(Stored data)

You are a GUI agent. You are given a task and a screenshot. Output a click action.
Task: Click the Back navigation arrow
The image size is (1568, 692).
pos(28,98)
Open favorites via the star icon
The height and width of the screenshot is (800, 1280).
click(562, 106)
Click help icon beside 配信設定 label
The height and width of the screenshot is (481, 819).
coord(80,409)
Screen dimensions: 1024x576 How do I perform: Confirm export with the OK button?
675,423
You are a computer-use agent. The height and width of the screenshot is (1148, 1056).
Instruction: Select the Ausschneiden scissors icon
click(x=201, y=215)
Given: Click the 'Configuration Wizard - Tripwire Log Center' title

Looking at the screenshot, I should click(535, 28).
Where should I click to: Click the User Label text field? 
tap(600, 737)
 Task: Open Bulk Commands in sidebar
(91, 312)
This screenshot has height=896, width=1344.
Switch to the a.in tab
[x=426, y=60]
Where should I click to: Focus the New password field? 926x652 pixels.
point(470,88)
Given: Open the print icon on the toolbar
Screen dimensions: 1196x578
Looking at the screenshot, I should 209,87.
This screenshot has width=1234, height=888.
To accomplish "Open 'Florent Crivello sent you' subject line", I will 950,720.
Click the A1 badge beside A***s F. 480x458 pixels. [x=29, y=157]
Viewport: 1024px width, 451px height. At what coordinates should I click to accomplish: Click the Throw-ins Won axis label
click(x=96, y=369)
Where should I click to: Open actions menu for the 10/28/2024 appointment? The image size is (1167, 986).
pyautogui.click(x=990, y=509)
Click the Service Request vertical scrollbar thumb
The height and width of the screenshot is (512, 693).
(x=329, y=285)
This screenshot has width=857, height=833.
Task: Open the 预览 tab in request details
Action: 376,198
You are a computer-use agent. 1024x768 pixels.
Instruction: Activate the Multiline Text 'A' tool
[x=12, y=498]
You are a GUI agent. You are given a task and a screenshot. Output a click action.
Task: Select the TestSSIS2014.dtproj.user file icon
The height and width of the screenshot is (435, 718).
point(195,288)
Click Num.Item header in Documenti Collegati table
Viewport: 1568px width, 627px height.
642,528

Requirement
Which lines hold the word "agent"? Return all of them from the records above.

Worked solution
You are a GUI agent. You are given a task and a screenshot. Output a click action.
You are a computer-use agent. The height and width of the screenshot is (1148, 1056).
You are a computer-use agent. 1024x768 pixels.
You are a GUI agent. You are given a task and a screenshot. Output a click action.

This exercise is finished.